Do you really need a car right now?
posted by yarly at 6:26 AM on September 6, 2011

Guys, telling the OP that they're wanting too much car is a bit presumptuous, without knowing any of the numbers involved. The "new car" in question is used not brand new. Yes, it costs more than the insurance payments of the totalled-out previous car - no big shocker there, insurance doesn't help much. The OP's "all my savings" could be $3000 or so. Frankly, there's a lower level where if one buys a car for less than $N you'd better have money left over to pay for repairs (whatever N is in Australia these days), and I think boosting above that limit is a fine goal. I agree that if OP is replacing a junker that got totalled out at $500 with a late-model barely-used whatever that requires $17,000 or more, that's a bit too much disparity, but let's give him/her some credit for asking us about a basically sensible scenario.
posted by aimedwander at 7:15 AM on September 6, 2011 [3 favorites]

First, check an make sure the interest you are earning on your savings is less than the interest you'd be paying on the car. Some times VERY low interest is a perk car companies offer to get you to buy a new car. Assuming this is not the case:

The answer to your question is a balance between your current savings, income, financial security and the details of the loan you're looking at. If you're young, healthy, your job is secure, and you life in an apartment (and don't have to worry about all your appliances dying at once) it probably doesn't matter that much. But having money in the bank is like having insurance against whatever comes down the road.

What you need to do is look at the rate you'd get on a loan and the rate on your credit card and ask yourself, what the odds are of something coming up that would force you to run up a bunch of credit card (or whatever) debt and how the interest on that sort of debt compares to the interest on the car loan you'd be taking.

If you live in a very well ordered universe where nothing ever goes wrong, deplete the savings. If your world is more chaotic and you know the moment you deplete the savings your refrigerator, stove and washing machine are all going to die horrible deaths, take the loan.
posted by Kid Charlemagne at 7:36 AM on September 6, 2011

Why not get a super short (eg: 1 year) loan, then you can pay if off in 12 big chunks, while giving you 1 year to build up a reserve?
posted by blue_beetle at 8:23 AM on September 6, 2011

but let's give him/her some credit for asking us about a basically sensible scenario.

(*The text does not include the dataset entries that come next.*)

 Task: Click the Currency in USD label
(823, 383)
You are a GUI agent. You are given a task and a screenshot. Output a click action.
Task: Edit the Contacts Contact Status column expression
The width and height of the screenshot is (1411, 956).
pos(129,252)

The problem is that so many people are not sensible about car purchases that you can't really make this assumption. E.g., not realizing that a car is a depreciating asset.

(Plus, Askme would be much less fun if we had to have an implicit assumption of sensibleness.)
posted by yarly at 9:32 AM on September 6, 2011

get a loan and keep some rainy day money (like pay outright for half the car, loan for the other half and pay off the loan early if possible). Having debt isn't always super duper terrible and at times, dare I say it's sometimes necessary to maintain one's lifestyle (i.e. unless you can rearrange your life to walk or take transit everywhere, you need a car and might need to go into some debt in the short term to make that happen, which in the long term is better for you because you can keep your job, etc)
posted by WeekendJen at 11:04 AM on September 6, 2011

Best answer: People think that paying cash will get them a discount on a car, and that's not always the case. I went car shopping last year and discovered that the opposite was true: Part of the commission checks the salesmen I talked to got was based on the number of loans they signed people up for.

So I financed most of the car and paid it off right away. That saved me about $2000.
posted by coolguymichael at 12:03 PM on September 6, 2011

Response by poster: Thanks for your help!

The condescension about getting a cheaper car wasn't really helpful, warranted, needed or asked for though.